Obviously, the deadline is still too short, given the tedious process and enormous grounds yet to be covered. Indeed, the need to give a more elastic deadline has become imperative in an era of COVID-19 protocols. But beyond all that is the overarching need for government to put its house in order in terms of harmonising all the data now at the disposal of various government agencies. It is inexcusable that the job of harmonising these data is constantly pushed to hapless Nigerians. The banking sector under the supervision of the Central Bank of Nigeria (CBN) made Nigerians go through enormous discomfort to obtain the Bank Verification Numbers (BVN); Similarly, Nigerians have gone through SIM card registration multiple times and they are also battling to obtain the NIN. Also, is there no place for Permanent Voters’ Card and even Driver’s Licence to be used to verify identities of SIM owners? Is it rocket science for these same government agencies to harmonise these data? Can’t they set up a central place to exchange data? For how long will the general public be saddled with the duty and responsibility of public officials who are being paid to carry out these assignments? Granted that the general public will be involved in these exercises at some point, it ought to be at a minimum discomfort.

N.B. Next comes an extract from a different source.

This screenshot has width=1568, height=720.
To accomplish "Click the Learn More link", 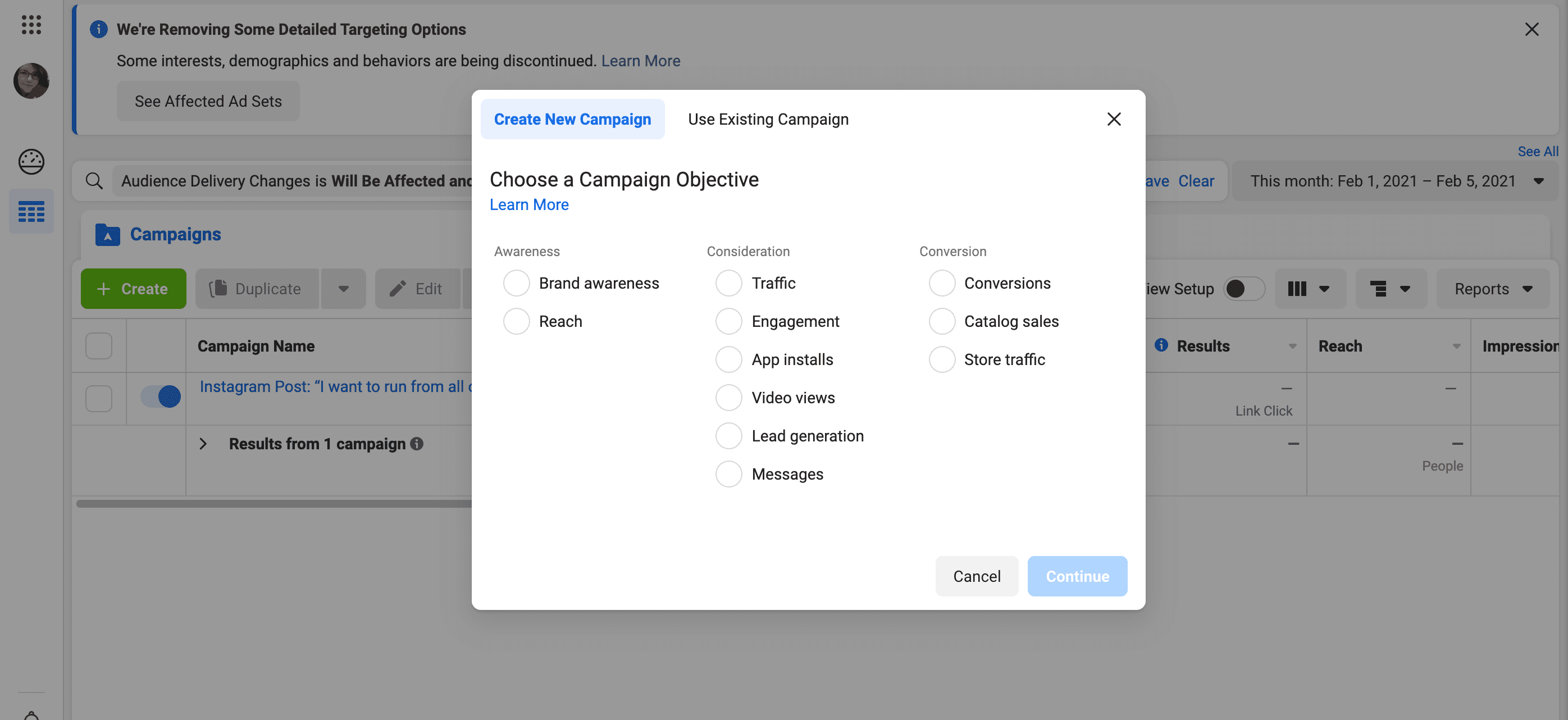I will click(x=529, y=205).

The double jeopardy in this NIN-SIM harmonisation is that for the majority of Nigerians, it cannot be done without breaking COVID-19 protocols put in place by the same government through the National Centre for Disease Control (NCDC). If citizens break the protocols without being reined in by the law, they may not avoid the medical consequences of a spike in infection rate, possible deaths and disruption of lives and livelihoods. Surely there must be safer ways to achieve NIN-SIM harmonisation.

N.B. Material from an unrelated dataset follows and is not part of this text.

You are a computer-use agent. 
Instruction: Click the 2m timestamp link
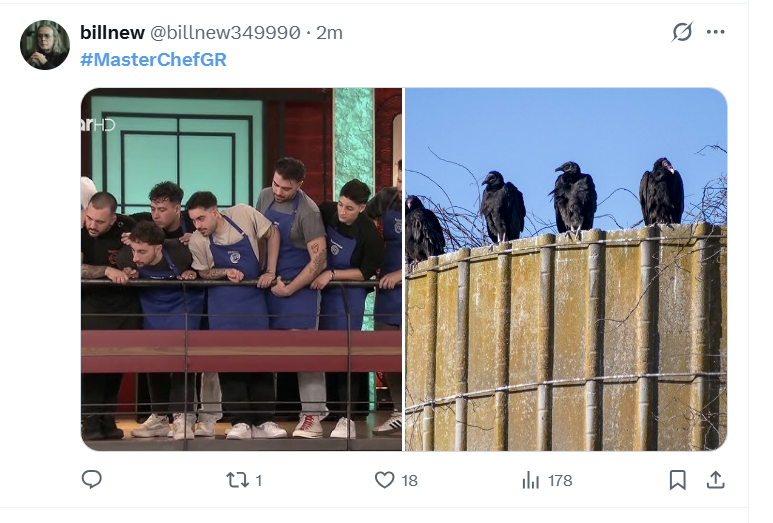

No government agency should compound this conundrum through directives that are not considerate of realities of the day. Indeed NIM-SIM harmonisation should be a continuous exercise, not a one-off, time-bound process. There are other issues raised by the directive: If only Nigerian citizens can be registered for NIN, what happens to non-Nigerians living in the country? Does that foreclose the possibility of their owning SIM cards? What steps are being made to prevent foreigners from illegally procuring NIN and SIM cards? What is the arrangement made for such foreigners?

These questions point to the need for a comprehensive, well-conceived and humane data management system for the benefit of the citizenry and the security of the nation. The first step to achieve that is for all government data collecting and dissemination agencies to harmonise their records. That duty should not be outsourced to the citizenry especially in a pandemic period that has tried their souls.